Since the beginning of last year average house values have dropped by more than $250,000 in Auckland and Wellington .
In many areas across the North Island value declines are in six figures, signalling more are to come.
QV national spokesperson Simon Petersen says it looks as though prices are destined to fall further still, particularly following the Reserve Bank’s latest increase to the Official Cash Rate.
“This should maintain downward pressure on the housing market well into the cooler months of the year, when activity is traditionally even quieter.”
The latest QV House Price Index for March shows property values have dropped by an average of 3.9% since the start of the year – weakening further from the 2.7% three-monthly decline in February, and the 1.7% three-monthly decrease in January.
The average home value is now $907,737, which is 13.3% less than the same time last year.
It is a significantly bigger first quarter decline than at the same time last year, when residential property values dropped by an average of 0.6% throughout the first three months of 2022.
The closest comparable start to a calendar year was in 2008, amidst the Global Financial Crisis, when home values dropped by an average of 1.1% from January to March.
The latest QV figures show the rolling three-monthly rate of reduction increased last month in all bar two of the country’s 16 largest urban areas, with the most significant quarterly home value reductions occurring on average in Whangarei, down -6.6% and Rotorua, down -5.7%.
Of the largest cities, Auckland -5.2%, Hamilton -5.2%, and Wellington -4.8% led the decline.
Christchurch -1.2% and Hastings -2% were the two exceptions – the former experiencing the smallest drop of the main centres.
Petersen says traditionally there aren’t too many house price drops at this time of year. It is mainly a busy buying and selling period.
“It’s obviously a tough time for prospective buyers, who are having to deal with significant credit constraints amidst an ongoing cost of living crisis.
“It’s tough for sellers as well, with plenty of stock still available and fewer active buyers than normal. Sellers are having to keep shifting their expectations downward to meet the evolving market,” Petersen says.
He says interestingly, real estate agents are reporting significant falls in new listings across the country, which is an indication that most vendors are trying to tough it out until the market improves.
“In less than a year the average home values have fallen from $1 million nationally to just a tick over $900,000 today.
However, Petersen wasn’t quite as pessimistic about the market’s long-term prognosis.
“The good news is house prices are trending in the right direction for first-home buyers.
“Some economists are predicting interest rates could be close to peaking. With increasing migration into the country only expected to increase demand for residential property, we might see the downturn bottom out later in the year, but there’s still so much uncertainty.”
Jawboning by RBNZ should keep interest rates down
Meanwhile CoreLogic chief property economist Kelvin Davidson says the OCR rise last week there has been a lot of commentary about a bad outlook for the economy, recession, householders about to be stressed with higher interest rates, and things basically looking bad for a long period of time.
Economist Tony Alexander says this is exactly the sort of discussion the Reserve Bank wants to see.

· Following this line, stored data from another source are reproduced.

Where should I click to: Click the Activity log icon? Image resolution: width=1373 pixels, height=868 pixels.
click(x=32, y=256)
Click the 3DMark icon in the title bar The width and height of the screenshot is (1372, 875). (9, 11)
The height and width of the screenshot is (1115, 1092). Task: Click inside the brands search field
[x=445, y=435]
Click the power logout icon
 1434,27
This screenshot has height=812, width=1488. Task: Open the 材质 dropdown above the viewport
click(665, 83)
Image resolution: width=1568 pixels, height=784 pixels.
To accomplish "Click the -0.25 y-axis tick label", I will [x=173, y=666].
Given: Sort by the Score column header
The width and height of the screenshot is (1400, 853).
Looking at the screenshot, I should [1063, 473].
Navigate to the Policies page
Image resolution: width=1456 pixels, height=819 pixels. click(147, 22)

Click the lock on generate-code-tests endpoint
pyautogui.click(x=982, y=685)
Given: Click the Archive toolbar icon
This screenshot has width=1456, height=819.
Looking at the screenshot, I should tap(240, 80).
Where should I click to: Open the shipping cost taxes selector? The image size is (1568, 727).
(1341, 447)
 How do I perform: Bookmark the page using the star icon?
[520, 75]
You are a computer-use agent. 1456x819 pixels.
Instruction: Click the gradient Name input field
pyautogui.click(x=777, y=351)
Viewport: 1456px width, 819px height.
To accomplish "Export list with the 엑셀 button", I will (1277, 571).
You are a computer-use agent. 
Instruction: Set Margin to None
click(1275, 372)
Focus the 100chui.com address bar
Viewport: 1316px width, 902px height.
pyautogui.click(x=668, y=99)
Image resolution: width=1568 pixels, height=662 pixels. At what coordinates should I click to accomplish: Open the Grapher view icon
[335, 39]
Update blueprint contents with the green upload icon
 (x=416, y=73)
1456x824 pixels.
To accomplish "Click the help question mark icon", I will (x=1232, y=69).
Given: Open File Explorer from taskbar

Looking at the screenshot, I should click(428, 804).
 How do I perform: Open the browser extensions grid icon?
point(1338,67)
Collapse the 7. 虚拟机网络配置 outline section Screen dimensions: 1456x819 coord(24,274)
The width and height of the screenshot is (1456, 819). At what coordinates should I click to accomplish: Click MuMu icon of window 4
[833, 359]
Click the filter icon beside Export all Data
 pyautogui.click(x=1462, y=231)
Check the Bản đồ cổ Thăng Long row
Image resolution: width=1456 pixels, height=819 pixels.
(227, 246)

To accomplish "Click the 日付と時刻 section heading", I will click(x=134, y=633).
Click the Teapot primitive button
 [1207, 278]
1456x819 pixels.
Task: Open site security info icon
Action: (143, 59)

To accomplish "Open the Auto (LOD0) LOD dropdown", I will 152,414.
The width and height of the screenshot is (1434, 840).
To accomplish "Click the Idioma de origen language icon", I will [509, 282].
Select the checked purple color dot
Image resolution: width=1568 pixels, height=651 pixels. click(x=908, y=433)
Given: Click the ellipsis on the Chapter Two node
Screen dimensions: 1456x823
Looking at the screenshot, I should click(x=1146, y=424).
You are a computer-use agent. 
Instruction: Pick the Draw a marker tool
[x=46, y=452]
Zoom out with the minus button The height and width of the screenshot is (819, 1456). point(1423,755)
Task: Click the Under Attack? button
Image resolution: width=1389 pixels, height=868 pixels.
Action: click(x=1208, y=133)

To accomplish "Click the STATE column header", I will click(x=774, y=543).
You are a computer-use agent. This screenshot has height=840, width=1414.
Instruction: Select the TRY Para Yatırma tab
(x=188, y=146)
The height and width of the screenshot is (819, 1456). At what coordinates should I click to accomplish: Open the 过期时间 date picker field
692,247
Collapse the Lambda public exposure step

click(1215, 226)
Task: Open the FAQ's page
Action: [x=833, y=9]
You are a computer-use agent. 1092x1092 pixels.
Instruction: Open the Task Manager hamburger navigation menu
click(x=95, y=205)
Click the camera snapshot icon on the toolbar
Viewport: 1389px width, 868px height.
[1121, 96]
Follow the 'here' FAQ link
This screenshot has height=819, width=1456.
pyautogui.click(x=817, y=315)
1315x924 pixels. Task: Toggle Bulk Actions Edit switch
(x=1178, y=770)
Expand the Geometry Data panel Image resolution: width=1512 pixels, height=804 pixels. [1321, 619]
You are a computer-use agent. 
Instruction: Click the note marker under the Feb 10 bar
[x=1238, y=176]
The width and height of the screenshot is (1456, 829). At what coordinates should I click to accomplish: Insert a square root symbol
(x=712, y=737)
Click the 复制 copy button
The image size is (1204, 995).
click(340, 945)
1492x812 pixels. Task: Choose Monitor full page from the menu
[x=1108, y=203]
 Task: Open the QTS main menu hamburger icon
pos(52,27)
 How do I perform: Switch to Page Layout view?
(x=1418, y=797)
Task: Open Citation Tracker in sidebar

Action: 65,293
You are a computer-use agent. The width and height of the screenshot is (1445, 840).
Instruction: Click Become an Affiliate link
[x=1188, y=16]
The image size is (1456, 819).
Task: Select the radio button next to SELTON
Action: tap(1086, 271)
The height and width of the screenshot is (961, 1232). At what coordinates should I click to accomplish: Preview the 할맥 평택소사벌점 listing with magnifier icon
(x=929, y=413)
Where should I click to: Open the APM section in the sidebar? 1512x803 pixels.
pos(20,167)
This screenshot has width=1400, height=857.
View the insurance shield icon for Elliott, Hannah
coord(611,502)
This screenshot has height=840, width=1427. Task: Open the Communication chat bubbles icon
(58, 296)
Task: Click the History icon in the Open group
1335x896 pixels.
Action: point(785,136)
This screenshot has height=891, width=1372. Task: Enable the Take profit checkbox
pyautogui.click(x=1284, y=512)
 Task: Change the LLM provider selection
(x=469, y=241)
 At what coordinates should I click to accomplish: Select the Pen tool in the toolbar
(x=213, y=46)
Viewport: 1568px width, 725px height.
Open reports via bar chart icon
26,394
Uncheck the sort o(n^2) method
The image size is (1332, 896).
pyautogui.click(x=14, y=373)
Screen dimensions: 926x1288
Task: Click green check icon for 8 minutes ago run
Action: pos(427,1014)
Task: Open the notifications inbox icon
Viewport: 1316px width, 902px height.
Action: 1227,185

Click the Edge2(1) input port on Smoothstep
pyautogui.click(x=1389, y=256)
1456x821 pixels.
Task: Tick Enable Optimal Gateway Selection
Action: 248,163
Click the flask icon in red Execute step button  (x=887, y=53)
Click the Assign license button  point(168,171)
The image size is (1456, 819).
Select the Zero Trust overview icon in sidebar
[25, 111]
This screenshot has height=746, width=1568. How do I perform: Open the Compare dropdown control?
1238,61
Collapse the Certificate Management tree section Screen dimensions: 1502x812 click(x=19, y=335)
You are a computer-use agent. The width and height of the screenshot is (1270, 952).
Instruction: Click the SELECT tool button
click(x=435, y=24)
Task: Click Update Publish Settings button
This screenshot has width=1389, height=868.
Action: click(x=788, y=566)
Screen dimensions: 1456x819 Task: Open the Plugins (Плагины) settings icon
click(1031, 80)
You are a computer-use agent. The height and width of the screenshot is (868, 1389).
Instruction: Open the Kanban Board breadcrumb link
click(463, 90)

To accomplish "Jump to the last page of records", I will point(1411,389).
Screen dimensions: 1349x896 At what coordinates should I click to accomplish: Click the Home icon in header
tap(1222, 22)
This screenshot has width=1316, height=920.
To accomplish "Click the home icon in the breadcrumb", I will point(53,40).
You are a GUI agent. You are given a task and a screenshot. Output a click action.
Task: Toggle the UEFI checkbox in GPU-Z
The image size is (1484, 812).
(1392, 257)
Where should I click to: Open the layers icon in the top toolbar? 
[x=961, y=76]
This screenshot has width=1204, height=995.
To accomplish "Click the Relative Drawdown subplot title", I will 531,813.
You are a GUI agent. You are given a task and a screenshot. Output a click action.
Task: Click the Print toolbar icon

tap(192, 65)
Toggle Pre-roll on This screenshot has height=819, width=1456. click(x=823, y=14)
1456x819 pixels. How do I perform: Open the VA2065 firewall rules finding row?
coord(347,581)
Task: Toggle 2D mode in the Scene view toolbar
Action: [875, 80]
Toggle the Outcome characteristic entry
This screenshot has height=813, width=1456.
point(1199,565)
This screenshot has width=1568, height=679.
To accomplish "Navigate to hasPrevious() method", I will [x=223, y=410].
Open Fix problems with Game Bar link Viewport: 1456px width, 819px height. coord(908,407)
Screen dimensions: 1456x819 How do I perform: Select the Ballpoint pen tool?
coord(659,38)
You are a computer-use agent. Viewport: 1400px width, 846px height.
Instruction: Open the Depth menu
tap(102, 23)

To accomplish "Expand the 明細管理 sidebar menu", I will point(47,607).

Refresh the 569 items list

“The more pessimistic people feel about the economy and their personal finances the greater will the restraint be on weekly and monthly spending. That will mean a greater reduction in the ability of businesses to increase their selling prices and that will mean lower inflation.”
He says there will certainly be a negative impact on the economy from about $170 billion worth of fixed rate mortgages coming up for renewal over the next 12 months, with people on average seeing their rate rising from perhaps 3.5% to about 6.5% or thereabouts.
There is also a substantial decline in residential construction just starting to get underway and likely to run for the next two to three years. “House building is an industry which affects many businesses and people all around the country, so the decline is going to affect the economy’s rate of growth and general sentiment.”
That said, in terms of mortgage rates, Davidson says there may not be much upwards impact.
“Indeed, in the statement that accompanied the OCR decision, the RBNZ explicitly noted that part of the reason for raising by 0.5 percentage points was to try and reverse some of the recent modest falls in mortgage rates,” says Davidson.
“That might sound harsh, but this is monetary policy in action – keep rates “higher for longer”, curb demand/spending in the economy, and help bring down inflation.”
So has the OCR finally peaked? Perhaps not, says Davidson, and it wouldn’t be a surprise to see the RBNZ put up the cash rate again on 24 May.
It would be the 12th consecutive rise if it does happen, and a 0.25 percentage increase would take the cash rate to 5.5% - the Reserve Bank’s long-indicated target rate.
Before that, however, the next Consumers Price Index data is released on 20 May covering the first quarter of this year. Davidson says if the annual rate of inflation at 7.2%, drops, the Reserve Bank will probably start to more seriously question the need for any more OCR increases – especially given the lagged effects of the OCR rises already seen.